UC Davis’ Michael J. Lazzara and Charles F. Walker offer the first English translation of José Carlos Agüero’s Los Rendidos, published in Spanish in 2015, a bestseller that contributed to renewed discussion of Peru’s “internal armed conflict” between the Shining Path and the government, 1980-2000.

He writes as the son of parents who, while he was growing up, fought for the Shining Path and, as a result, eventually were imprisoned and executed.

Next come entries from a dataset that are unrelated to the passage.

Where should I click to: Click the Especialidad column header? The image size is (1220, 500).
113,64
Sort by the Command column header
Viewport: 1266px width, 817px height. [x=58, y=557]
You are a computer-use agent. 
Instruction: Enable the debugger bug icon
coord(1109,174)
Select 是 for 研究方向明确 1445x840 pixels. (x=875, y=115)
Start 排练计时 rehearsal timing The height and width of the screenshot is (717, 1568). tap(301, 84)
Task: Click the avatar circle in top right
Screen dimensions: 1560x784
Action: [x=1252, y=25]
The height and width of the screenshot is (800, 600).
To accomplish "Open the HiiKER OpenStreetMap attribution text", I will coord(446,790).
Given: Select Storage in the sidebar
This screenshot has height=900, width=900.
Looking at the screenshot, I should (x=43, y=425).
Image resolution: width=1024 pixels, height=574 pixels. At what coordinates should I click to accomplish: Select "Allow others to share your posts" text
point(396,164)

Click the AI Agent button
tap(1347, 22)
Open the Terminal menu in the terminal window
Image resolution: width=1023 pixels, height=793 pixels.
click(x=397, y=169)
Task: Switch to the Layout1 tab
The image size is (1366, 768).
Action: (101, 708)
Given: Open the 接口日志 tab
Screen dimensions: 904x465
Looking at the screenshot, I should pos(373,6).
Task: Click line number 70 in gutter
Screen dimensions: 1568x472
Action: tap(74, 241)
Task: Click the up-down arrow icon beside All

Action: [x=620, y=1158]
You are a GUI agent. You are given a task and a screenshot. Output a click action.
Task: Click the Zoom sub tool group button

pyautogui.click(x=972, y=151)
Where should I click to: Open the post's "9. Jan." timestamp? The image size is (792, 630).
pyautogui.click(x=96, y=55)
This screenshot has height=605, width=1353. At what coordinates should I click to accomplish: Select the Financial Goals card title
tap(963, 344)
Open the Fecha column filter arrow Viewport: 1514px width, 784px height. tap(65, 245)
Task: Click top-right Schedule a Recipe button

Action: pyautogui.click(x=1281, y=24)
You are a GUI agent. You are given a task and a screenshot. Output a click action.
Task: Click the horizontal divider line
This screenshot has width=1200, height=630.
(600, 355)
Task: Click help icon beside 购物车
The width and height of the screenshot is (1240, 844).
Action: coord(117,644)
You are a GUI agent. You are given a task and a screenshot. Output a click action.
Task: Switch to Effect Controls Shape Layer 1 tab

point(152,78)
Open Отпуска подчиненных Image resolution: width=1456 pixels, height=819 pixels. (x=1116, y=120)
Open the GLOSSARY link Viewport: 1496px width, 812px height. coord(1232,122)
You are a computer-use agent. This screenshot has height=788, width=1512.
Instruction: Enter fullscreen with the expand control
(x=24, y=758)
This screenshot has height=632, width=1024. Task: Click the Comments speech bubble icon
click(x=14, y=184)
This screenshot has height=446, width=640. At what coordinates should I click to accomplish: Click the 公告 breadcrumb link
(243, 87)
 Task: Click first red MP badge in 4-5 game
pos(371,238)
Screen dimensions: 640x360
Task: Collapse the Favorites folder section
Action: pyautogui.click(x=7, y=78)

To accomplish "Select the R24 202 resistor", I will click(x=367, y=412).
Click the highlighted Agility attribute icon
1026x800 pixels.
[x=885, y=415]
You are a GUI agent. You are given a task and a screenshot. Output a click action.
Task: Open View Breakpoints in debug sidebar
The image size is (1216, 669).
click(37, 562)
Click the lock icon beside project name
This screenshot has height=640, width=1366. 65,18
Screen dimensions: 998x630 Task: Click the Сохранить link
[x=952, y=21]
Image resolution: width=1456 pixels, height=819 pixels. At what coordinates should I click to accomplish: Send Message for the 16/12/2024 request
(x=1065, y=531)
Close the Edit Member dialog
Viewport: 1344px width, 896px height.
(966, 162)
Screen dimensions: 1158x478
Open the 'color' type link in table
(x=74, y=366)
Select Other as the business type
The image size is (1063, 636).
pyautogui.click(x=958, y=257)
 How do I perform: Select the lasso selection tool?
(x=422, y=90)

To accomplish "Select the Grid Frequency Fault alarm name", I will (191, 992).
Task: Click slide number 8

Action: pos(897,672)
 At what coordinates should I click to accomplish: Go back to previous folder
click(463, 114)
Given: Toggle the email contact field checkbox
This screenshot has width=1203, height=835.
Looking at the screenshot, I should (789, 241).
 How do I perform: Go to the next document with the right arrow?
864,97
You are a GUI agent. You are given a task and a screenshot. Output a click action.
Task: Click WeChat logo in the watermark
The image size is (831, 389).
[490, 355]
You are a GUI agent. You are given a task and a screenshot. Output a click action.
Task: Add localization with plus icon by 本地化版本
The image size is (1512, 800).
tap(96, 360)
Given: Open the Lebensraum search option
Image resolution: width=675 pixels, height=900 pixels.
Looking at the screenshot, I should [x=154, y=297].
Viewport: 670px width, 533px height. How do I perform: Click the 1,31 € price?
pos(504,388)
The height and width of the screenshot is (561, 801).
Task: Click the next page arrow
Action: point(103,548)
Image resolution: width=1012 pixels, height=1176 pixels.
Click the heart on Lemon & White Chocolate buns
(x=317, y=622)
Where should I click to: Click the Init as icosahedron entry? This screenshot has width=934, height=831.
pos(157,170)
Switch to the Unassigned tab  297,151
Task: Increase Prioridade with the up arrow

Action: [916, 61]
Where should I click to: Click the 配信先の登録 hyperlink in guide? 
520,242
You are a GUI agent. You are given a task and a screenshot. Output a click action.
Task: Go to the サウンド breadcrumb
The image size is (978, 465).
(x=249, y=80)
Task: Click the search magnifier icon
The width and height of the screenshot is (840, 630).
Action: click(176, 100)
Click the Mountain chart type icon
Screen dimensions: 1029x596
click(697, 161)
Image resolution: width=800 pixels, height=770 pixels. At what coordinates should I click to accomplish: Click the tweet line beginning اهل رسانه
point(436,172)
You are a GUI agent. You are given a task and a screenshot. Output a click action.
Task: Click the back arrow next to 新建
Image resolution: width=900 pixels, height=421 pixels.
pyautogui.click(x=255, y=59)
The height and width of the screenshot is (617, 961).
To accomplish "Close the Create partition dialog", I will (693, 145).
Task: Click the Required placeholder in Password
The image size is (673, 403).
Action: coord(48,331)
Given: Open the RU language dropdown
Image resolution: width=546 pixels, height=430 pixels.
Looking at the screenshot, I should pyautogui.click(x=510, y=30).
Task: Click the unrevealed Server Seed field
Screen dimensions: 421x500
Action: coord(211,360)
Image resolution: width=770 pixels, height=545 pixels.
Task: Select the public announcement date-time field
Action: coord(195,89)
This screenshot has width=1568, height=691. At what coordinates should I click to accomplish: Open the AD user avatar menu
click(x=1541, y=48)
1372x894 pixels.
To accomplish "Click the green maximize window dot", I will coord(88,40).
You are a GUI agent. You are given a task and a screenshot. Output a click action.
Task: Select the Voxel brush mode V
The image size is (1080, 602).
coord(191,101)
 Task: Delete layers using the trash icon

“A historian and anthropologist by training and also a gifted poet, José Carlos has spent much of his life exploring why his mother and father supported this hard-line Maoist party and how we are to understand or approach issues such as violence, guilt, forgiveness and memory,” Lazzara and Walker wrote in their introduction.

Los Rendidos and a 2012 memoir by Lurgio Gavilán Sánchez, who had been a child soldier, “contributed to wide-ranging discussions in Peru about the Shining Path movement, the role of children in the war, and much more.”

“Not everyone, however, received Agüero’s book with sympathy or enthusiasm,” Lazzara and Walker wrote. “He has frequently been called a terrorist in print and on television.”

Supporters of Shining Path have also been critical, according to Lazzara and Walker, who cited a Shining Path author, Miguel Qorawa, who called Los rendidos part of a mission to “confirm the official story of the internal war ... to corroborate the state’s version.”

The book, however, does just the opposite, Lazzara and Walker wrote. “Given the conflicting perspectives and controversies that surround Agüero, it’s abundantly clear that what happened during the war and how those events should be remembered and interpreted are still hot-button issues in Peru.”

Translating the book was no easy task, Lazzara and Walker wrote. “The author intentionally speaks in a fragmented way, fueled by doubt more than certainty. ... The register of his voice shifts constantly: He speaks at once as a historian, as a human rights activist, as someone who worked for the truth commission, and as a child who played a role in some of Shining Path’s operations.

“Through it all, the I struggles to appear on the page, to know itself, to write an identity.